Failure modes covered

  • Worker-C's accessResource throws on attempt 1. src/workflow.ts:82-85 throws an Error on first attempt when shouldCrash && attempt === 1. The SDK's default Exponential policy for the child ctx.run (resonate-sdk-ts/src/context.ts:418) re-invokes accessResource after the configured delay; the in-process attemptMap (src/workflow.ts:63, 72-73) makes attempt 2 succeed. Worker D and Worker E only start AFTER Worker C eventually returns — the mutex is preserved across the retry.
  • The generator suspends mid-workflow while Worker C's failed ctx.run retries, after Worker A and B have already completed. Worker A's and Worker B's ctx.run results were already checkpointed. The generator parks at Worker C's yield* until the retry resolves. On resumption it advances to Worker D without re-running A or B; the README states this directly: "worker-A and worker-B each ran once (cached before crash)" (README.md:96). Note: this scenario is what the example actually exercises in-process with the embedded in-memory network. Surviving a full host-process restart additionally requires Resonate connected to a persistent server.
  • Two parallel workers attempt to touch the resource at the same time. This is structurally prevented by the generator. yield* is single-threaded — the for-loop cannot start iteration i+1 until iteration i has returned a value. There is no race condition to handle because there is no concurrent path.
  • A failed worker leaves the mutex held. No lock is held — there is nothing to release. The accessResource rejection is just a failed checkpoint; the mutex resumes on retry, then continues to the next worker.

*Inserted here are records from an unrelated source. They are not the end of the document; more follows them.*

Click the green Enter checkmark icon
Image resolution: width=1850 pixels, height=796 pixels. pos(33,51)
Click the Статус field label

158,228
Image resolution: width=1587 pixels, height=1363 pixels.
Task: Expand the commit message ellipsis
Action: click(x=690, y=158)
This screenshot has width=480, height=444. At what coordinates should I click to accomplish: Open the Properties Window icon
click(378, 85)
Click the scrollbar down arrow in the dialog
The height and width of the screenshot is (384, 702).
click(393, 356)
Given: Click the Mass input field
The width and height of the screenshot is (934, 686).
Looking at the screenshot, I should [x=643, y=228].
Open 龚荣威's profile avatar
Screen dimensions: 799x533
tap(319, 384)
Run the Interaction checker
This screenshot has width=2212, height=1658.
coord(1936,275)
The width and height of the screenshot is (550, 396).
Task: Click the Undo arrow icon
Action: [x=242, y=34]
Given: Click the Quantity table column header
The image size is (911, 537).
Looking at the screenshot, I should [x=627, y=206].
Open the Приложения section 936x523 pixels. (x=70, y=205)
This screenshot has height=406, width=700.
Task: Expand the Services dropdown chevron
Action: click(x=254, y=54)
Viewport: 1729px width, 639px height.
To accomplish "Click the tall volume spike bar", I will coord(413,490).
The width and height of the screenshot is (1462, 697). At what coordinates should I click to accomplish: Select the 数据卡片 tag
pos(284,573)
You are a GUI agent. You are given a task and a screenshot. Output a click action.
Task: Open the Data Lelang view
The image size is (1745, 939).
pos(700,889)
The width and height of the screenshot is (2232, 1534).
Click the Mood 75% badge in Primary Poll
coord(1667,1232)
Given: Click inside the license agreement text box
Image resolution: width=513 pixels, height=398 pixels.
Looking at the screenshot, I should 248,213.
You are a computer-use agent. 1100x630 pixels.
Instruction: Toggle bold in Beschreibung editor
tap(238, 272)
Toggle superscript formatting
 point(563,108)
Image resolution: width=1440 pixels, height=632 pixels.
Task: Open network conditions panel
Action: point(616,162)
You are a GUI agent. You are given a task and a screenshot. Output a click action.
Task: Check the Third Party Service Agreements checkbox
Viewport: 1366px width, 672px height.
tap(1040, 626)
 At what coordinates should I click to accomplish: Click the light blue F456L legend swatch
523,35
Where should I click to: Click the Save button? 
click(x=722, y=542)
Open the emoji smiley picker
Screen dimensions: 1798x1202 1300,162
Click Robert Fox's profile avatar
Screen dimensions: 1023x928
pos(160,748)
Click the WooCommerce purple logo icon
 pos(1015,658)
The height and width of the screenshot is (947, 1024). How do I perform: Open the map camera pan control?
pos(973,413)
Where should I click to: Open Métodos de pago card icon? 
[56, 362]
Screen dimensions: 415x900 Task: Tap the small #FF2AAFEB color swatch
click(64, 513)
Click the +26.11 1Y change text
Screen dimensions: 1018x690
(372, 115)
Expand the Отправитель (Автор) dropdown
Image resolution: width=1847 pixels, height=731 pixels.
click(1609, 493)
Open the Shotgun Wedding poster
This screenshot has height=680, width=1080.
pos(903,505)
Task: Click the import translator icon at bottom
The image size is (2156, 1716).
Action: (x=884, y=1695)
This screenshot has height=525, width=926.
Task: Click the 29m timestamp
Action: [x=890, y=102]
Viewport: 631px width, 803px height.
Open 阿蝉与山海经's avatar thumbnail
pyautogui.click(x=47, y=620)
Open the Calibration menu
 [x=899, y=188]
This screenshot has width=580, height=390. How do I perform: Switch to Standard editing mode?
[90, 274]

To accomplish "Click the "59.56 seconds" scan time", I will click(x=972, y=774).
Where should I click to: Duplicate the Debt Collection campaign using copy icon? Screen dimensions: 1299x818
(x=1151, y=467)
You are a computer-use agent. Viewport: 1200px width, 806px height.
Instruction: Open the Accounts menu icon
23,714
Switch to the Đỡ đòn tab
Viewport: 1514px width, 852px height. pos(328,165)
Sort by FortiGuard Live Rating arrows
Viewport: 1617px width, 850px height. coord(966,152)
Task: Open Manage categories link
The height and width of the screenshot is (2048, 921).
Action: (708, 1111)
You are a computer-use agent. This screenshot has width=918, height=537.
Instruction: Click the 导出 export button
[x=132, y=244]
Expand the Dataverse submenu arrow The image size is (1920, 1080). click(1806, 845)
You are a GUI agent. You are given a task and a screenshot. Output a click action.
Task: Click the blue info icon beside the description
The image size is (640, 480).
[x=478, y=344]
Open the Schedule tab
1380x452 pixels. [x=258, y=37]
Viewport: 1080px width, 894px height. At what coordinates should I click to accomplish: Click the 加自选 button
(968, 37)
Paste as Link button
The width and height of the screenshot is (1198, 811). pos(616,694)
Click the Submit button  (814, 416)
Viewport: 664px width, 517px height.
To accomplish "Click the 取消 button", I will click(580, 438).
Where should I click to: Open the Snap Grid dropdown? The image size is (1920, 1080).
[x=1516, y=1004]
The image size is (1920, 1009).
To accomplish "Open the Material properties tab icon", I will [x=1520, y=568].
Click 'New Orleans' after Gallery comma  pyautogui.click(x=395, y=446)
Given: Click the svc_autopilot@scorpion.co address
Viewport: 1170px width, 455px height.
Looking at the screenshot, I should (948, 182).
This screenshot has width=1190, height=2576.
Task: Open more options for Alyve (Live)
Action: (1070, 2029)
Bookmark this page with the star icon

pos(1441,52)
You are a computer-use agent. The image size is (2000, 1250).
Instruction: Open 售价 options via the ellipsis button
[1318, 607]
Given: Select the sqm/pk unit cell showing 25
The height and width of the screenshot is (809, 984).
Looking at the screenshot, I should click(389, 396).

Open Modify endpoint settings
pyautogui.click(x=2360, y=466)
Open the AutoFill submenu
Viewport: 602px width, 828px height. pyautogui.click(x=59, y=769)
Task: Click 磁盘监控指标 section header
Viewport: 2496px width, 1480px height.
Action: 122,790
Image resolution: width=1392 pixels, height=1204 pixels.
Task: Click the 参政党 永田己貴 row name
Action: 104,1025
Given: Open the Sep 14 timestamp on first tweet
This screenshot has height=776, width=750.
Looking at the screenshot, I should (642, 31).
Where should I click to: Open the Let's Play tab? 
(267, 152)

When to reach for this pattern

  • If you have a known, bounded set of work items that must hit a shared resource one at a time — "process these N things, in some order, no two at once."
  • If the resource is something like a payment processor, a single-writer legacy database, or a third-party API with a per-account rate limit, where serializing at the application level is simpler than negotiating concurrency with the external service.
  • If you want crash recovery on the serialization itself — already-completed iterations should NOT re-run after a retry, and the failed iteration should retry without releasing or re-acquiring anything.
  • If a separate lock workflow with signals would be more coordination than the actual problem requires.
  • Do not reach for this pattern when independent, unrelated workflows need to contend for a lock at runtime across a cluster. The README points to two alternatives for that case: build a lock-request queue using Resonate's raw promise model (ctx.promise()), or reach for an external coordination service (README.md:142-143).